Protection against excessive heart rate
Define stroke volume
Stroke volume= the volume of blood ejected by each ventricle per heart beat= end diastolic volume- end systolic volume= blood ejected by contraction of ventricular muscle
What is Frank Starling Mechanism/ Starling’s Law of the Heart?
the more the ventricle is filled with blood during diastole (END DIASTOLIC VOLUME), the greater the volume of ejected blood will be during the resulting systolic contraction (STROKE VOLUME)
Define cardiac preload and after load
- Preload= how much ventricular muscle is stretched with blood, how much blood is in the heart before contraction.
- Afterload= afterload means the resistance into which heart is pumping. The extra load is imposed after the heart has contracted.
- Sympathetic stimulation shifts the Frank starling curve to the ___1____
- Heart failure shifts the curve to the ___2___
1 left
2 right
Define cardiac output
The volume of blood pumped by each ventricle per minute= SV x HR= 5l per minute.

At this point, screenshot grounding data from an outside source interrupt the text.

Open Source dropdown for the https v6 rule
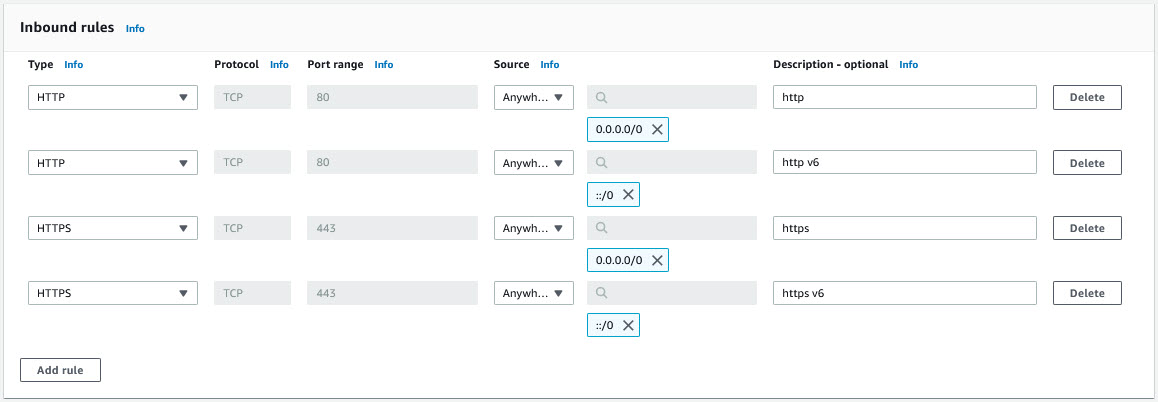 533,294
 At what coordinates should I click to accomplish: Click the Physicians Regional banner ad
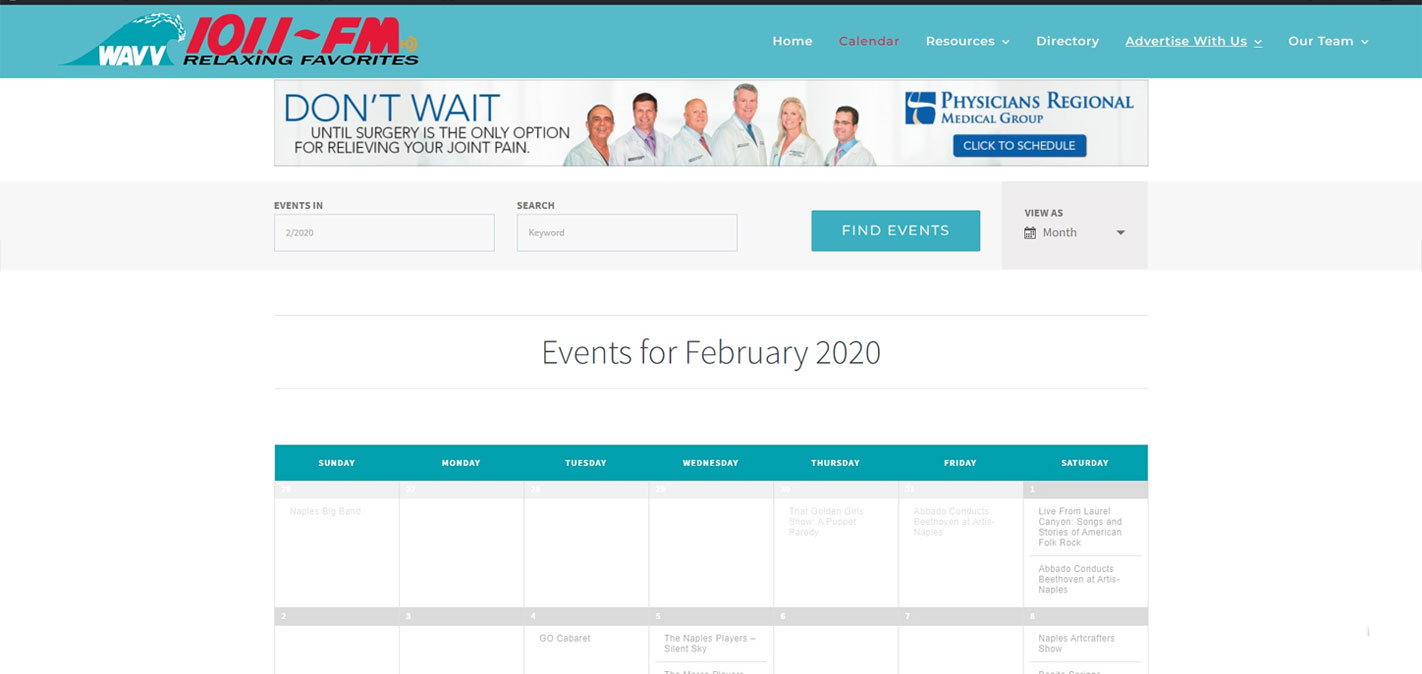(x=710, y=123)
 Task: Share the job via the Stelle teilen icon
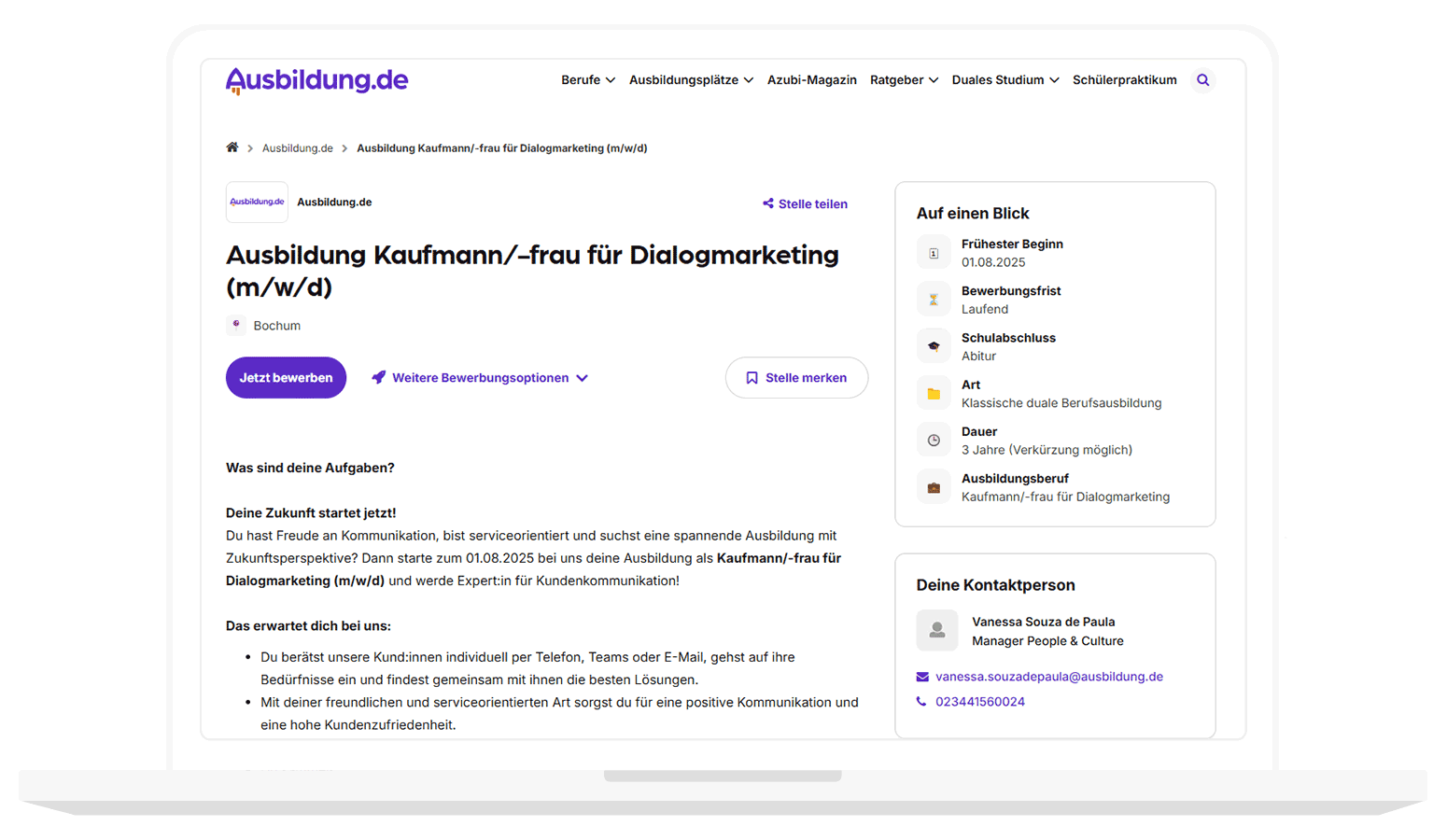[x=767, y=203]
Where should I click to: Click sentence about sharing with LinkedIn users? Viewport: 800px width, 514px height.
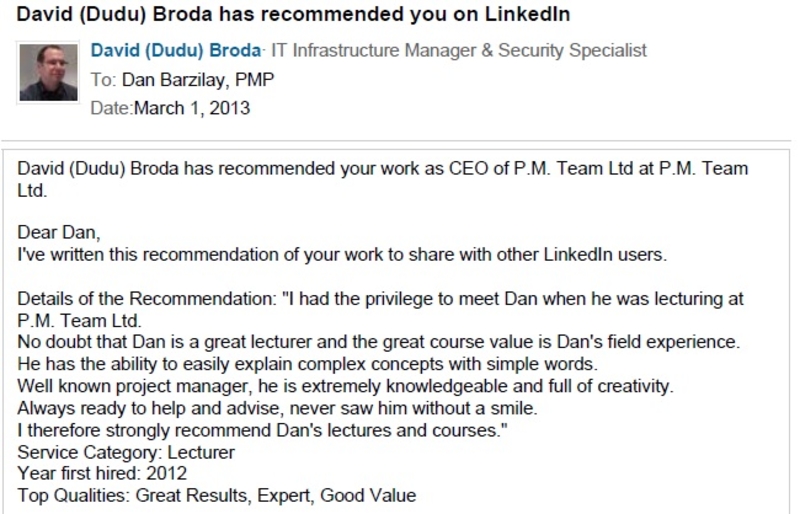click(342, 254)
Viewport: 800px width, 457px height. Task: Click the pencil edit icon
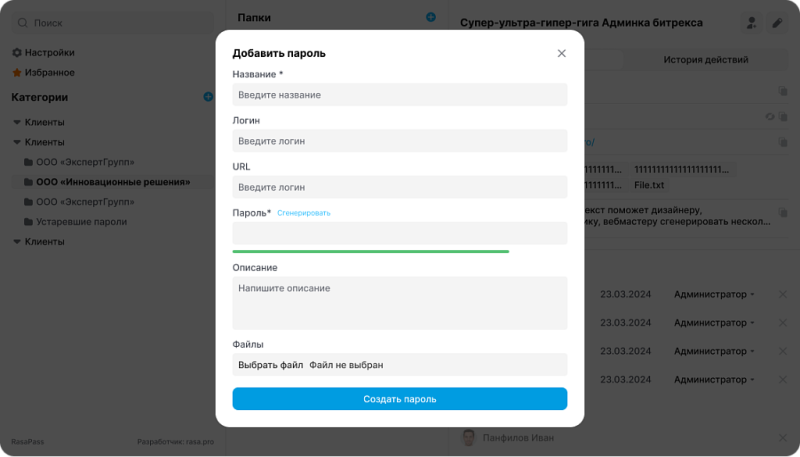click(777, 23)
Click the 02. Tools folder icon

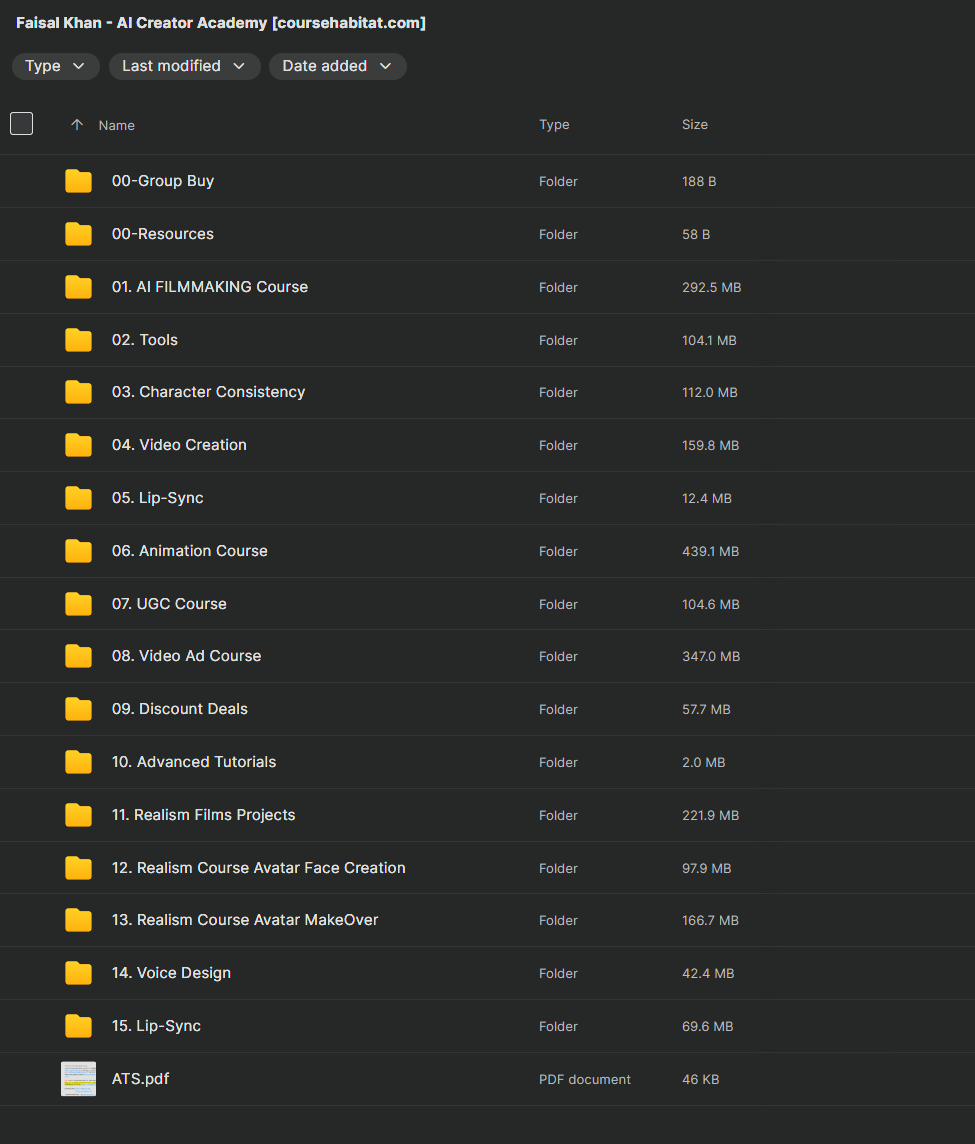point(78,340)
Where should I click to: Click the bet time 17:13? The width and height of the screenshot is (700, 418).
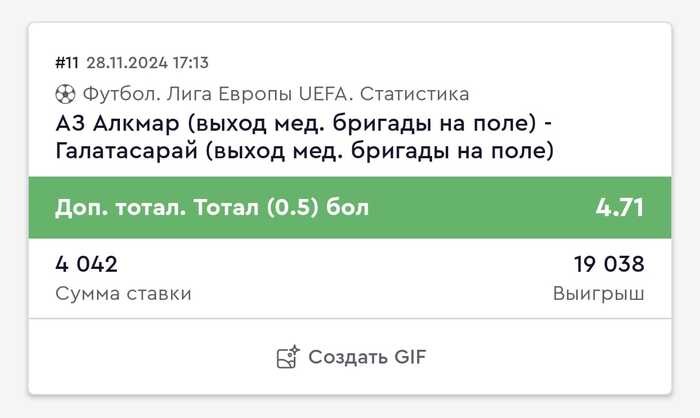tap(190, 63)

Explain phase 4 of the fast response
Resting membrane potential Outward flux of K+ is dominant IK1 potassium channels Small inwards leak of sodium Ion concentration gradients maintained by Na/K ATPase
Explain phase 0 of the fast response
The upstroke
Fast inward flux of sodium ions
Sodium potential is not reached cause channels open quickly but then quickly go into non-conducting state
Explain phase 1 of the fast response
Early repolarisation
Outward flux of K+ is dominant
Ito potassium channels for transient efflux
Na+ channels are inactive
Explain phase 2 of the fast response
This is the plateau
Inward flux of Ca2+ is roughly balanced by outward flux of K+
Ca2+ channels are Ical
Calcium coming into the cell at this point causes release of calcium from the sarcoplasmic reticulum (calcium induced calcium release)
Ca2+ is depolarising but K+ is hyperpolarising
Plateau exists for as long as the balance remains
Explain phase 3 of the fast response
This commences at the end of phase 2 when outward K+ currents exceed inwards Ica
During the plateau Ical slowly decrease due to inactivation of L-type channels whereas Ikr and Its slowly activate in succession
3 different K+ currents contribute to repolarisation.
Mechanism for which sympathetic stimulation can increase cardiac rate and force?
Noradrenaline activates beta 1 receptors these are GCPRs and intracellular concentrations of cyclic AMP are increased resulting in increased funny current.
Sympathetic stimulation causes increased conduction velocity in the AV node which is a
positive dromotropic effect
Sympathetic stimulation decreases systole due to… this is a ….
due to increased uptake of Ca2+ into the sarcoplasmic reticulum
positive lusitropic action
M2 receptors coupling through Gi protein results in….
inhibition of adenylyl cyclase and reduces cAMP and opens potassium channels in the SA node.
Define blood pressure
The outwards pressure (hydrostatic) exerted by the blood on blood vessel walls.
What is hypertension defined as?
Clinic blood pressure of 140/90 mmHg or higher and day time average of 135/85 mmHg or higher.